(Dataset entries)
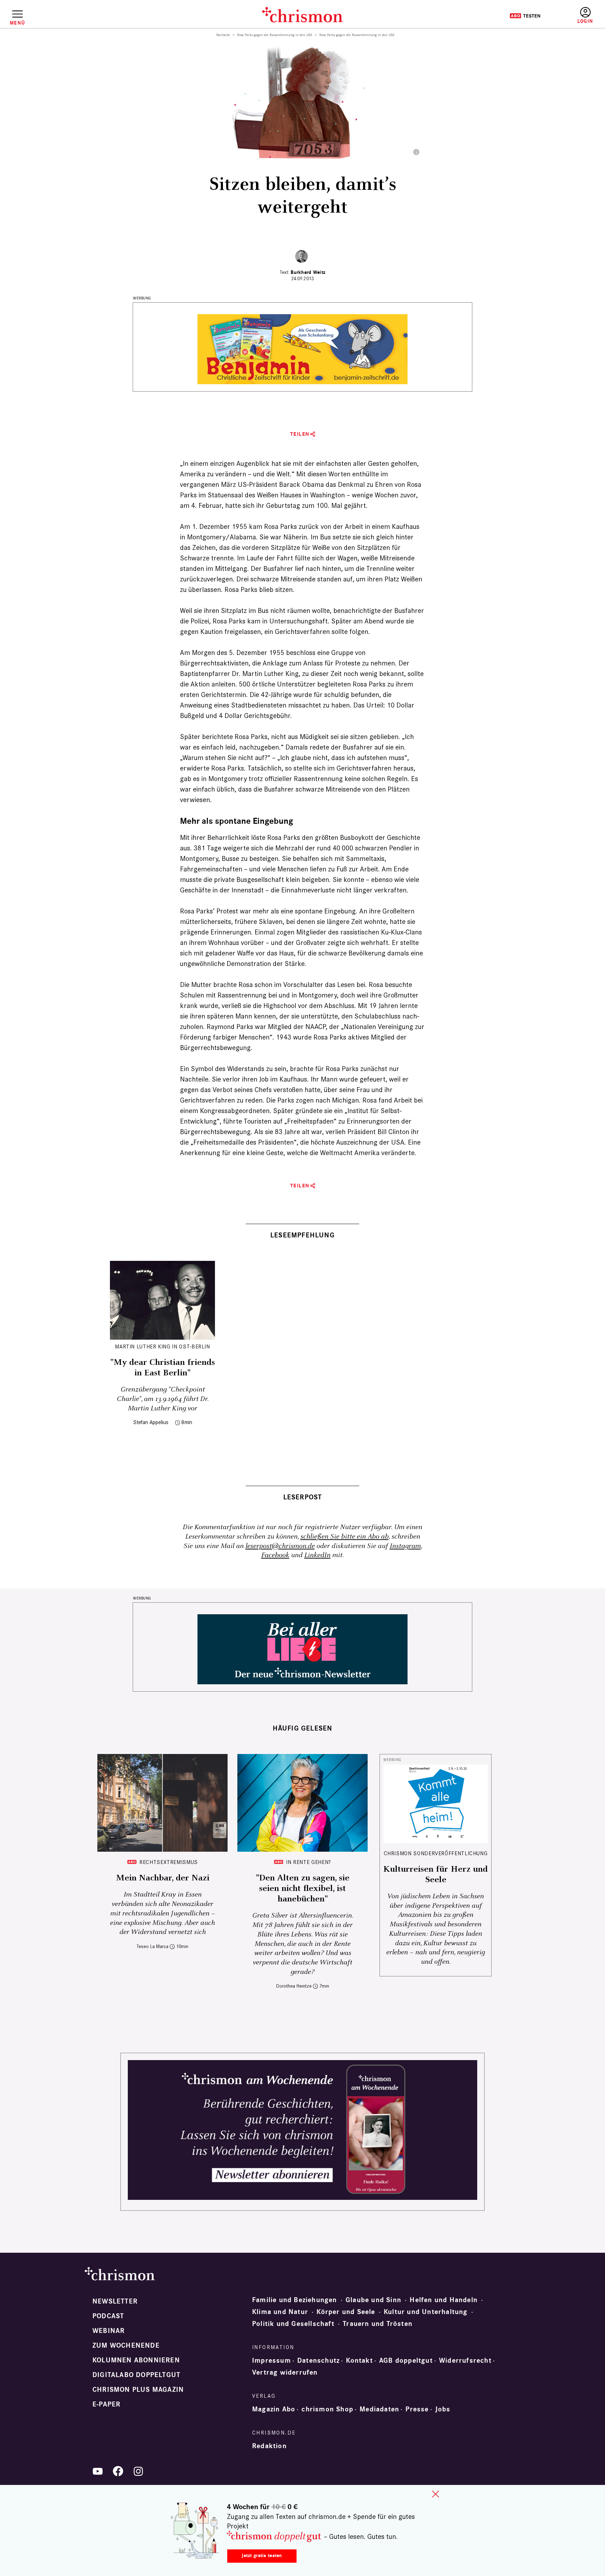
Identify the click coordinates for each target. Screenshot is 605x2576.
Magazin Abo (273, 2409)
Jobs (443, 2409)
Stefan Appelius (150, 1422)
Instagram (405, 1546)
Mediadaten (379, 2409)
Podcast (108, 2316)
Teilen (300, 434)
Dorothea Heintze (294, 1986)
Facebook (275, 1555)
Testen (525, 15)
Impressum (271, 2360)
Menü (17, 23)
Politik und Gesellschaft (293, 2324)
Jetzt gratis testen (262, 2555)
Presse (417, 2409)
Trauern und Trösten (377, 2324)
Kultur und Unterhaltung (426, 2312)
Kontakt (359, 2360)
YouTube (97, 2471)
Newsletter (115, 2301)
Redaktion (269, 2446)
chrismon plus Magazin (138, 2389)
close (435, 2494)
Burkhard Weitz (308, 272)
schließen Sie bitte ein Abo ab (344, 1536)
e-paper (106, 2404)
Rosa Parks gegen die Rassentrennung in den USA (274, 35)
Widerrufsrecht (465, 2360)
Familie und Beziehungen (294, 2300)
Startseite (223, 35)
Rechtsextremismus (168, 1862)
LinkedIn (317, 1555)
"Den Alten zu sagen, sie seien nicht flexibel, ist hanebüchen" (302, 1888)
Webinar (108, 2331)
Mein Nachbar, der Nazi (162, 1878)
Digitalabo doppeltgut (136, 2375)
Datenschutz (318, 2360)
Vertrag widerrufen (285, 2372)
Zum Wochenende (126, 2345)
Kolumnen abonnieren (136, 2360)
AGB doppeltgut (406, 2360)
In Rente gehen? (308, 1862)
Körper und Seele (346, 2312)
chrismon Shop (327, 2409)
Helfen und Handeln (444, 2300)
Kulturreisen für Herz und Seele (435, 1874)
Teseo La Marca (152, 1946)
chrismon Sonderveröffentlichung (436, 1853)
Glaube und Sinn (373, 2300)
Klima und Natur (280, 2312)
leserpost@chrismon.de (280, 1546)
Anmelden (585, 15)
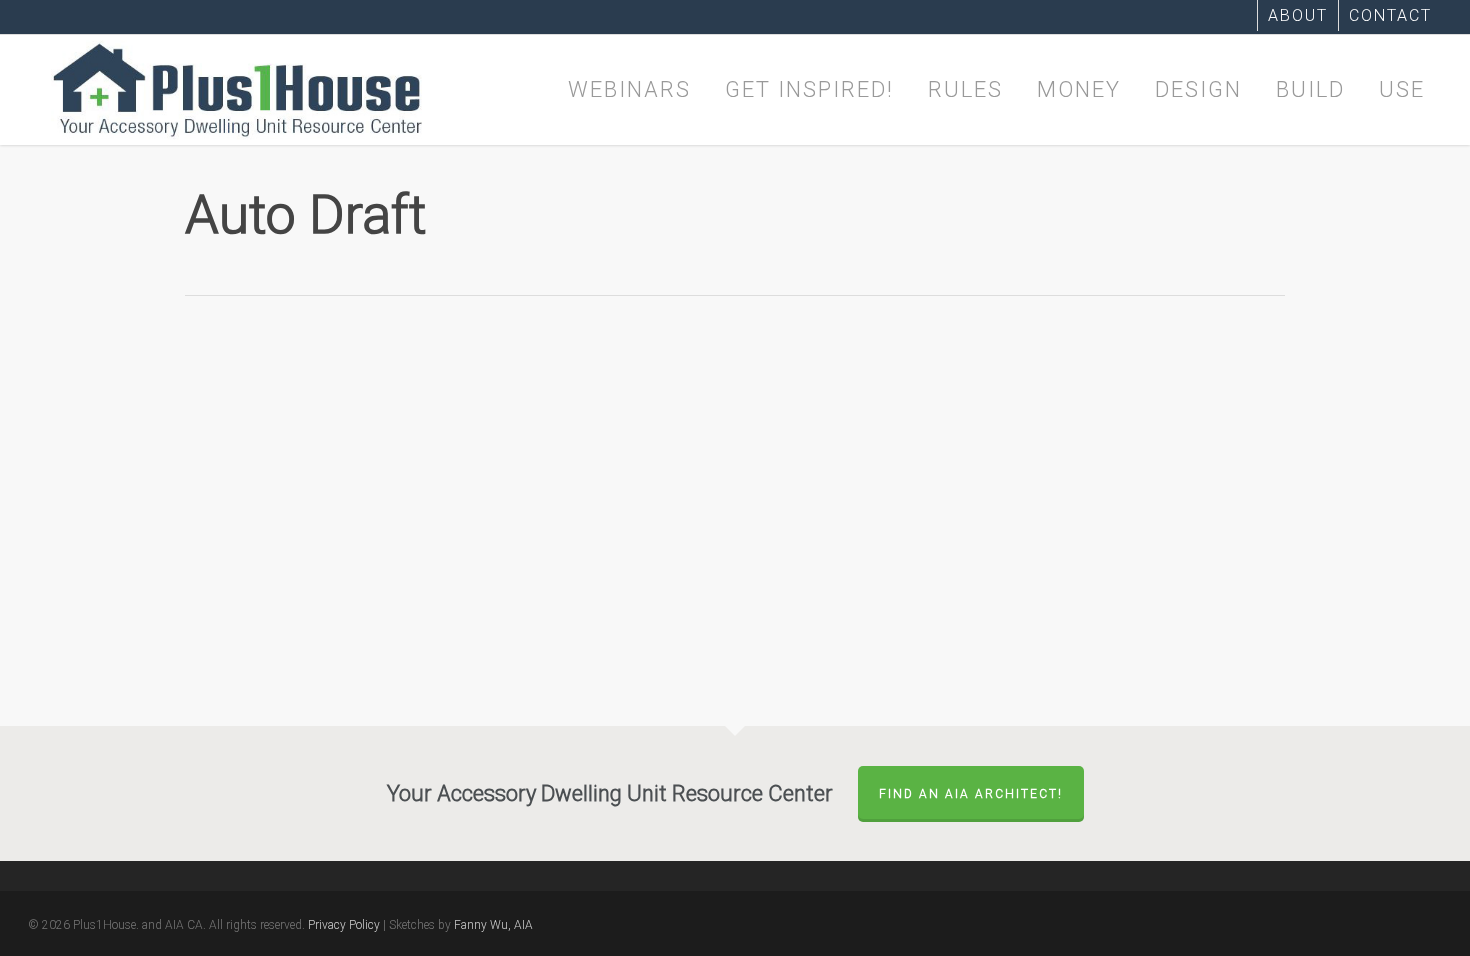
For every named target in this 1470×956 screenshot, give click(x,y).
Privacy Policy (344, 925)
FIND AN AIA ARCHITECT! (971, 794)
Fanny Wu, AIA (493, 925)
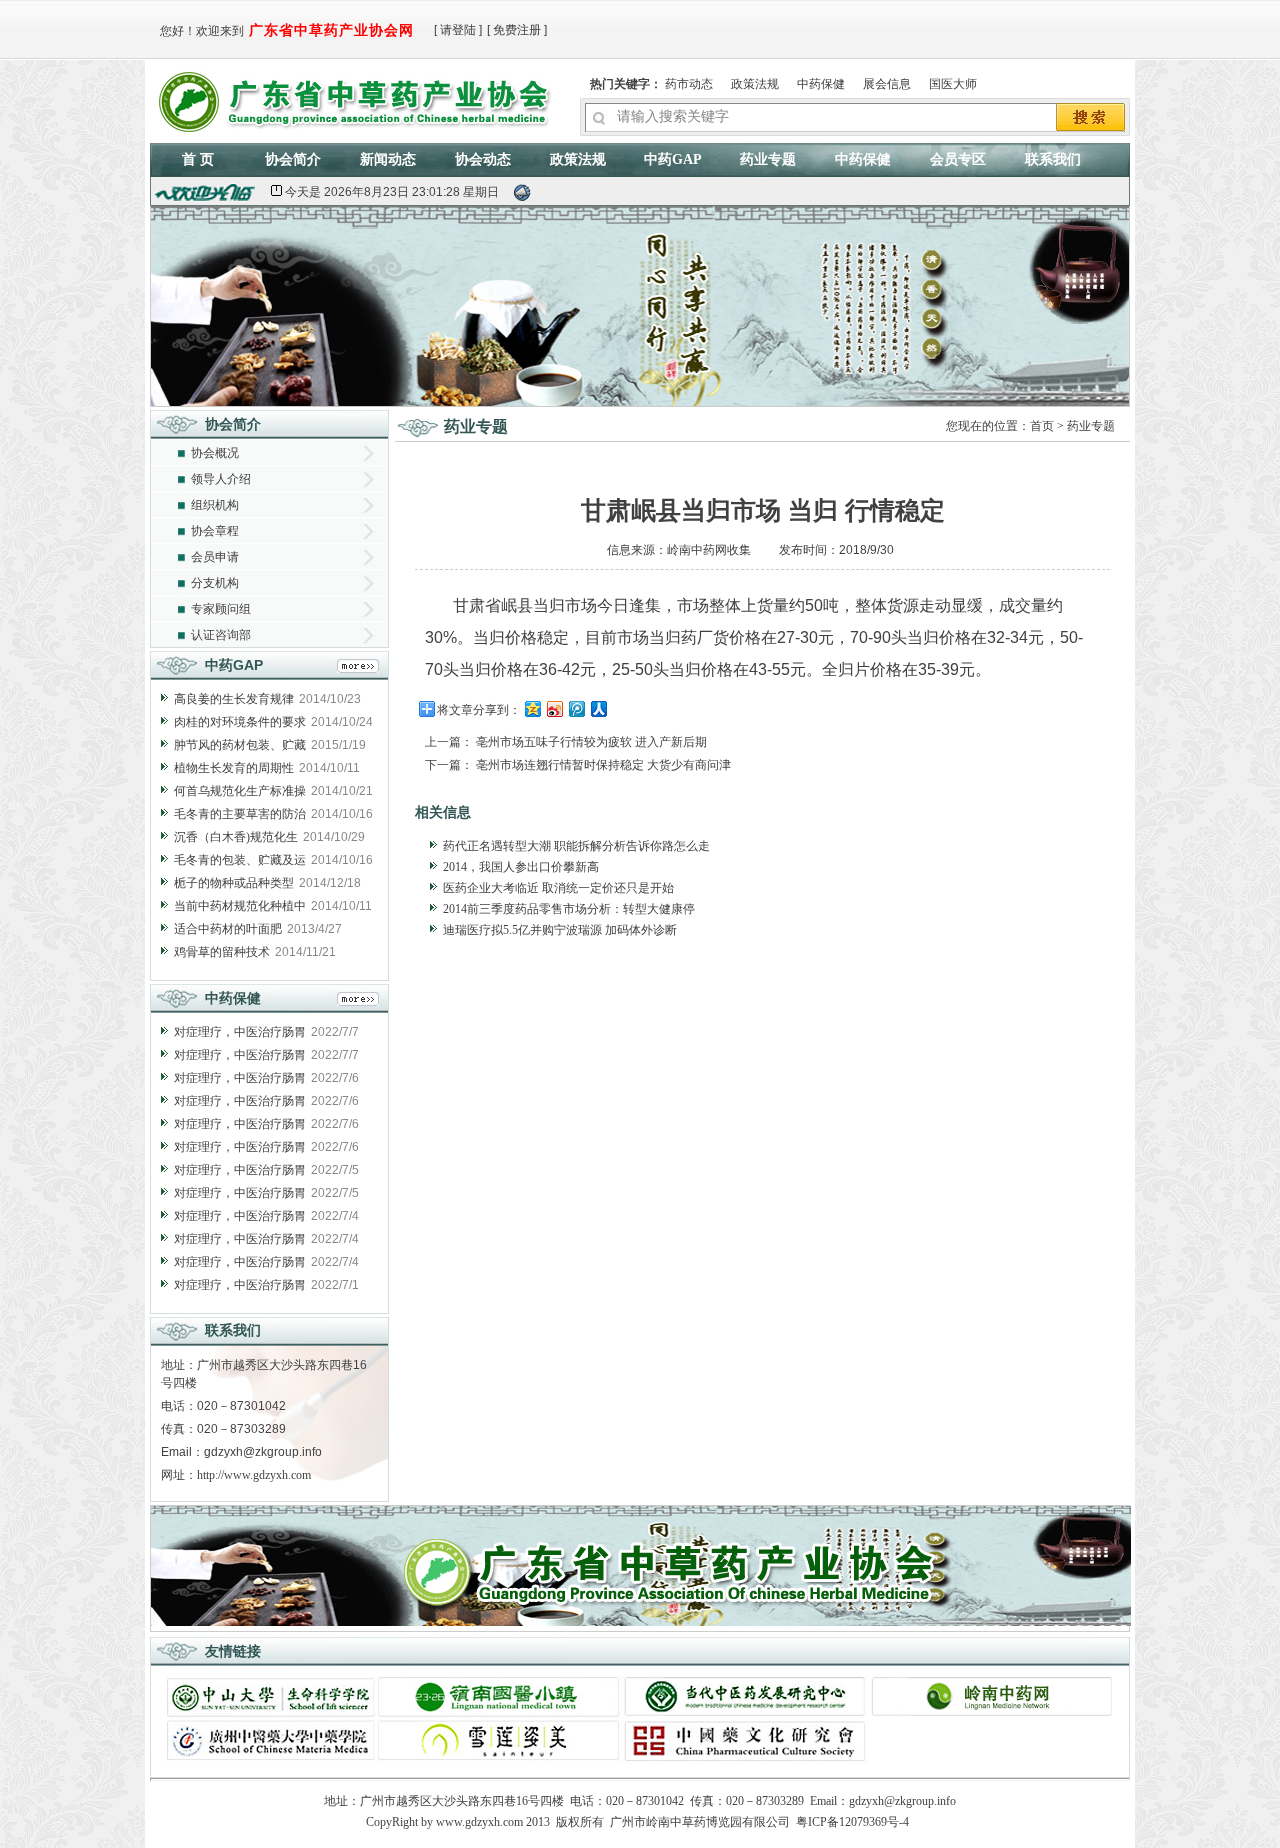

Work order:
When the line with "Digitalabo doppeltgut (136, 2375)" is reached in the data above, start copying there, and copy each line exactly until the line with "Anmelden (585, 15)" has been copied; copy nothing else.

Result of this exercise:
Digitalabo doppeltgut (136, 2375)
Datenschutz (318, 2360)
Vertrag widerrufen (285, 2372)
Zum Wochenende (126, 2345)
Kolumnen abonnieren (136, 2360)
AGB doppeltgut (406, 2360)
In Rente gehen? (308, 1862)
Körper und Seele (346, 2312)
chrismon Shop (327, 2409)
Helfen und Handeln (444, 2300)
Kulturreisen für Herz und Seele (435, 1874)
Teseo La Marca (152, 1946)
chrismon Sonderveröffentlichung (436, 1853)
Glaube und Sinn (373, 2300)
Klima und Natur (280, 2312)
leserpost@chrismon.de (280, 1546)
Anmelden (585, 15)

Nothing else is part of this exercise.